Stated task 1:
In the forum thread below, give again the part that opens with the words containing "Does WD 1 tb" and closes with "any sata cable...", replacing "hard disk" with "drive".
Stated task 2:
Summarize the forum thread below in two sentences.
Stated task 3:
For each statement, say whether it agrees with the forum thread below, and quote the words that decide it.
(a) The NZXT Source Elite has a front USB 3.0 port.
(b) The WD 1 TB Blue hard disk comes with a SATA cable.
(c) Chaitanya finds the image clear.

So this mobo will be suffice for a basic necessary ?


----------



## rijinpk1 (Aug 25, 2013)

i think nzxt gamma has front usb 2.0 ports only(correct me if i am wrong). so you cant use mobo  usb 3.0 header means no usb 3.0 ports on front.

how ever you can use front usb 2.0 ports with usb 2.0 header on the mobo


----------



## ankush28 (Aug 25, 2013)

go for nzxt source elite it has front usb 3.0 port...
still you can use usb3 port of mobo... if you consider gamma


----------



## deepanshuchg (Aug 25, 2013)

ankush28 said:


> still you can use usb3 port of mobo... if you consider gamma



Do you mean back panel ports?


----------



## ankush28 (Aug 25, 2013)

deepanshuchg said:


> Do you mean back panel ports?



YES...


----------



## deepanshuchg (Aug 25, 2013)

deepanshuchg said:


> So this mobo will be suffice for a basic necessary ?



Usb 3.0 was just one example.  Will it be able to handle other features which a normal user wants?


----------



## rijinpk1 (Aug 25, 2013)

What other features do you need?

What other features do you need?


----------



## deepanshuchg (Aug 25, 2013)

rijinpk1 said:


> What other features do you need?
> 
> What other features do you need?



That is what I don't know. I am just not aware of the fact if it can satisfy most of the people need what are other costlier mobo for?  What extra features do they have what it doesn't? 

Actually what does the term gaming motherboard means?


----------



## deepanshuchg (Aug 26, 2013)

Does WD 1 tb blue hard disk come with any cable?  
Bought it today and it don't have any cable(picture below) 

Do I need to claim warranty now?  If so where and how?


----------



## ankush28 (Aug 26, 2013)

No it does not come with any sata cable...
Use the cable which came with your motherboard


----------



## deepanshuchg (Aug 26, 2013)

This ain't the OEM version right?  Does it come like this only in a polythene? 

And is this SATA cable?


----------



## Chaitanya (Aug 26, 2013)

^^Image not so clear but it seems like a SATA cable.. 


Spoiler



*www.sierra-cables.com/Cables/Images/SATA-Signal-Cable-1.jpg



AFAIK HDD's come like that only.


----------



## deepanshuchg (Aug 26, 2013)

Data rows:
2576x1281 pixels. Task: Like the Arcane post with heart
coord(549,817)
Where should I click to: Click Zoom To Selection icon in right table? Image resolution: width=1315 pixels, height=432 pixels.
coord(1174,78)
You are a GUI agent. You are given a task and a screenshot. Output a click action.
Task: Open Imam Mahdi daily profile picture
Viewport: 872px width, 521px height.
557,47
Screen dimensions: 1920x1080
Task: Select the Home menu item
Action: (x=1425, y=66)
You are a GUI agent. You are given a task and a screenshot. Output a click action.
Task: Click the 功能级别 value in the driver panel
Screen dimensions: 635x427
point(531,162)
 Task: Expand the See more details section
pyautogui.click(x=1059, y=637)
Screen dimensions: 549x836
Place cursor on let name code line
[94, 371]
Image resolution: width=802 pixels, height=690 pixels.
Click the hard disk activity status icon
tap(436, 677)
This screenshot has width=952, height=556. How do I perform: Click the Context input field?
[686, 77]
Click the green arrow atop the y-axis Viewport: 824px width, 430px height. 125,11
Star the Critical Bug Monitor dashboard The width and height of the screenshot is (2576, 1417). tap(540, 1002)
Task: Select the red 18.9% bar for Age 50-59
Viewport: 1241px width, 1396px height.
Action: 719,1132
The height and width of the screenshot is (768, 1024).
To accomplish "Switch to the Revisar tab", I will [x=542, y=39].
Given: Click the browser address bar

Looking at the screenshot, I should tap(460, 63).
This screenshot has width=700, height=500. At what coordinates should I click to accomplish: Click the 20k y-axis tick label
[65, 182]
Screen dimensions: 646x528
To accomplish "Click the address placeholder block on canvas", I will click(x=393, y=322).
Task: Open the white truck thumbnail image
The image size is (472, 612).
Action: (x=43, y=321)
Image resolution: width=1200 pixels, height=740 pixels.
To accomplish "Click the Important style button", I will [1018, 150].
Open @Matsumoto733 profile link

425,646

Task output 1:
Does WD 1 tb blue drive come with any cable?  
Bought it today and it don't have any cable(picture below) 

Do I need to claim warranty now?  If so where and how?


----------



## ankush28 (Aug 26, 2013)

No it does not come with any sata cable...

Task output 2:
The NZXT Gamma is said to have only front USB 2.0 ports, so the motherboard's USB 3.0 header can't be used with it; the NZXT Source Elite, which has a front USB 3.0 port, is suggested instead, though the motherboard's back panel USB 3.0 ports still work with the Gamma. The WD 1 TB Blue hard disk does not come with any SATA cable, so the cable that came with the motherboard should be used, and the pictured item seems to be a SATA cable.

Task output 3:
(a) Yes: "go for nzxt source elite it has front usb 3.0 port..."
(b) No: "No it does not come with any sata cable..."
(c) No: "Image not so clear but it seems like a SATA cable.."